Medicamenteuze behandeling hypertensie

laatste update: september 2021

Bij vrouwen met pre-existente hypertensie die al medicamenteus behandeld worden, moet mogelijk de medicatie worden aangepast. Methyldopa en bètablokkers (labetalol, metoprolol of propanolol) zijn de middelen van keuze (NHG, 2011; NVOG, 2012). Vanwege teratogene dan wel farmacologische effecten is het gebruik van ACE-remmers, angiotensine II receptorblokkers en directe renineremmers onwenselijk bij een kinderwens (NHG, 2011; NVOG, 2011). Het effect van calciumantagonisten (nifedipine of verapamil) is nog onvoldoende onderzocht in het eerste trimester van de zwangerschap. Daarom wordt geadviseerd het gebruik van deze middelen preconceptioneel te vermijden (NHG, 2011). Ook wordt geadviseerd om te overwegen het gebruik van diuretica te stoppen (NHG, 2011).

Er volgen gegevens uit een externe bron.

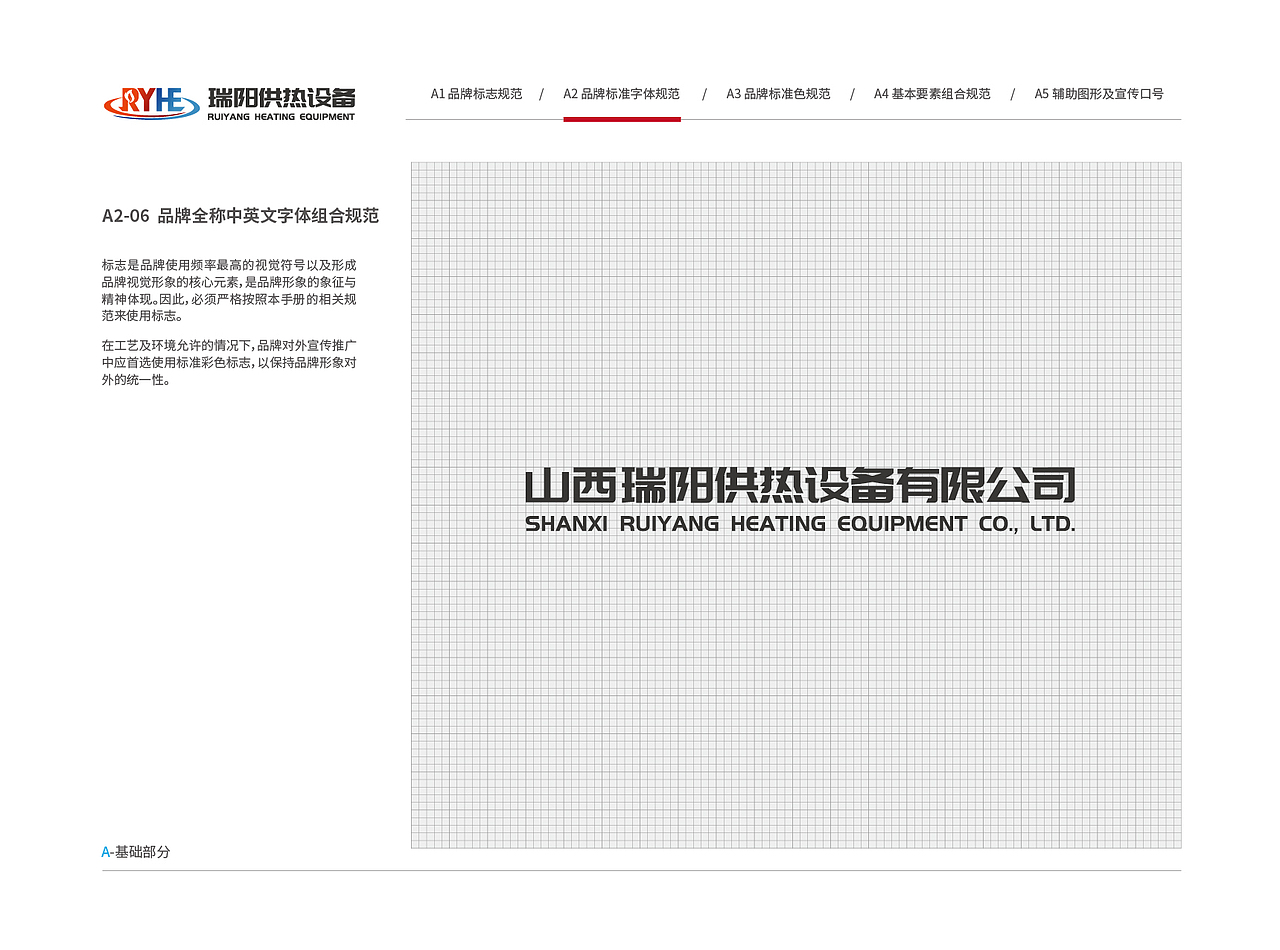The height and width of the screenshot is (950, 1280).
Task: Click the A2-06 section heading
Action: 242,216
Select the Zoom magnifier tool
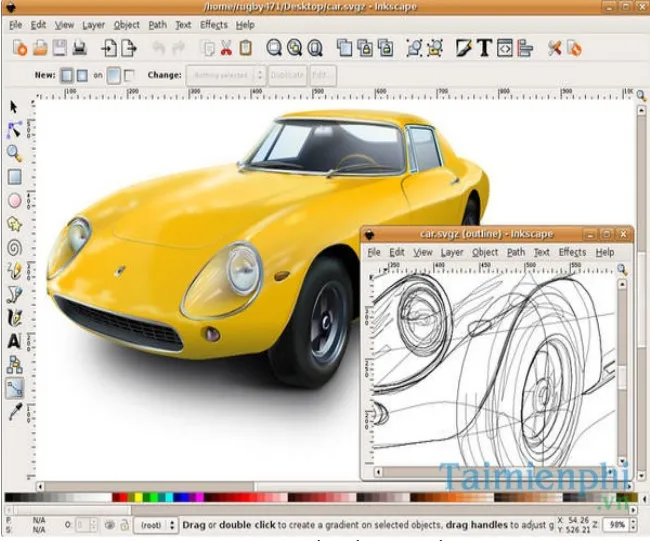 click(x=14, y=153)
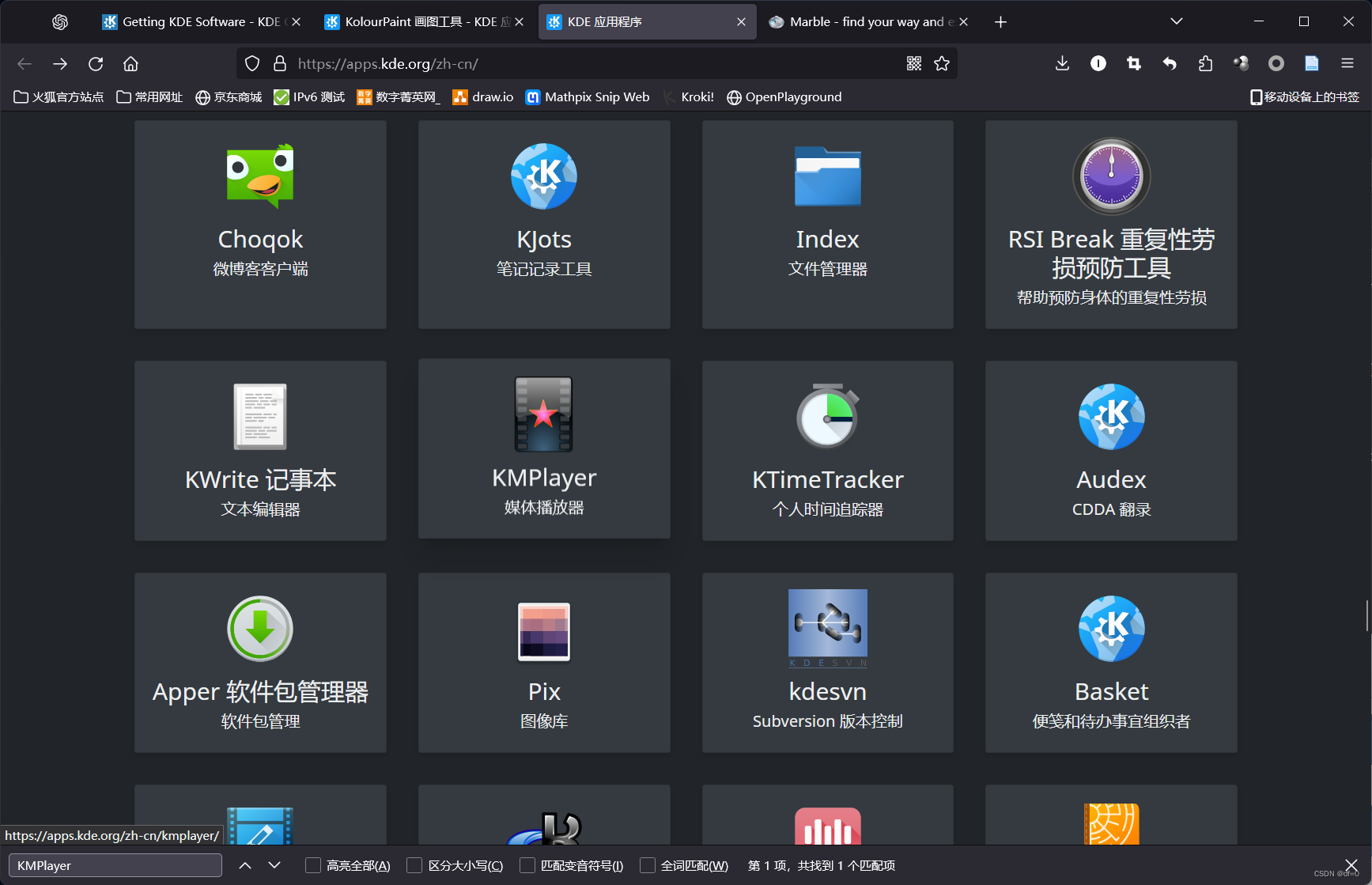
Task: Open the draw.io bookmark
Action: coord(482,96)
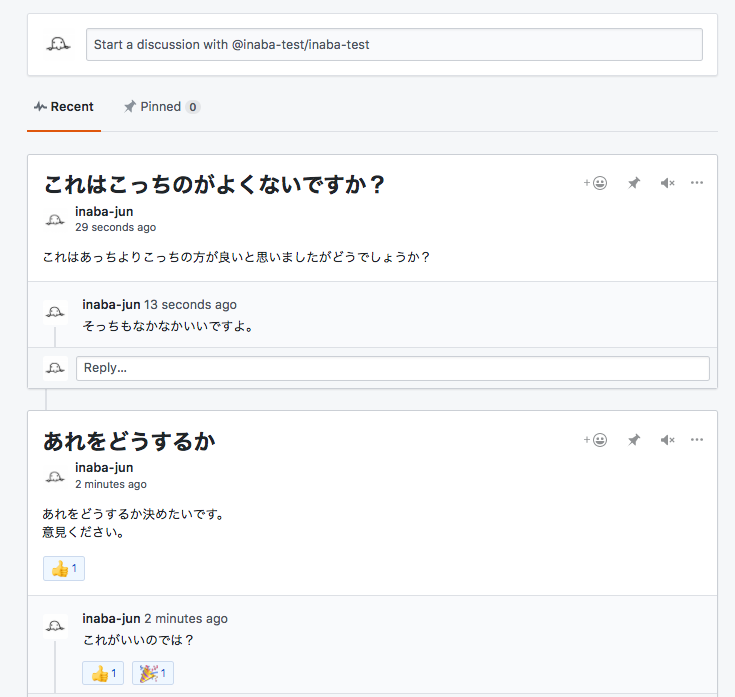Open the discussion title 'これはこっちのがよくないですか？'
Viewport: 735px width, 697px height.
214,185
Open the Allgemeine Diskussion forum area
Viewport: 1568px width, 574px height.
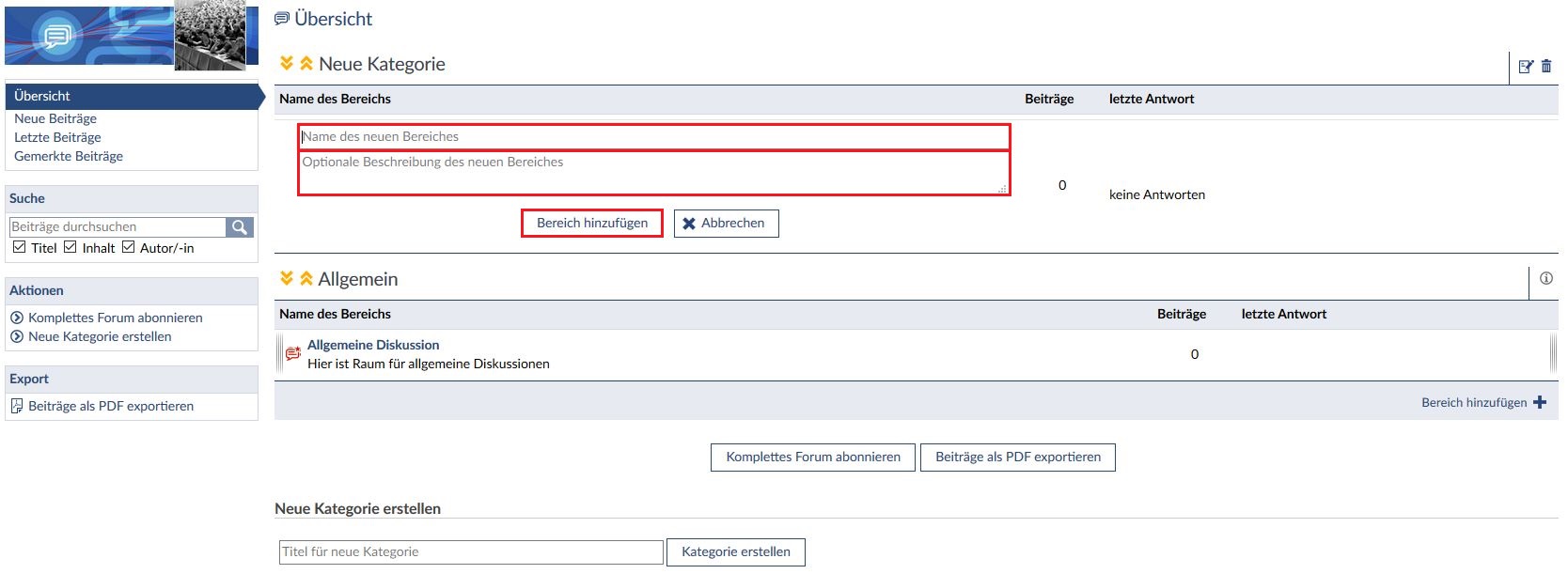(373, 345)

De NHG-standaard Preconceptiezorg, de NVOG-richtlijn en de TIS-website bieden aanvullende informatie over medicamenteuze opties (NHG, 2011; NVOG, 2012; TIS).

Bij ieder preconceptieconsult wordt bij vrouwen de bloeddruk gemeten (NHG, 2011). Een verwijzing naar de huisarts is geïndiceerd indien de SBD ≥140 mmHg en/of de DBD ≥90 mmHg is (KNOV, 2011). Bij een nieuw geconstateerde hoge bloeddruk zal de huisarts herhaalde metingen uitvoeren om vast te stellen of er sprake is van hypertensie (NHG, 2011; NHG, 2012). De NVOG adviseert om de keuze van behandelen af te laten hangen van de hoogte van de bloeddruk en het bestaan van risicofactoren of orgaanschade (NVOG, 2012). Risicofactoren voor hypertensieve complicaties in de zwangerschap zijn: leeftijd ≥40 jaar, BMI ≥35, etnische herkomst Sub-Sahara Afrika, nullipariteit, > 6-8 jaar tussen twee opeenvolgende zwangerschappen, zelf of partner geboren uit zwangerschap gecompliceerd door preeclampsie en pre-eclampsie bij een eerstegraads familielid (NVOG,2012).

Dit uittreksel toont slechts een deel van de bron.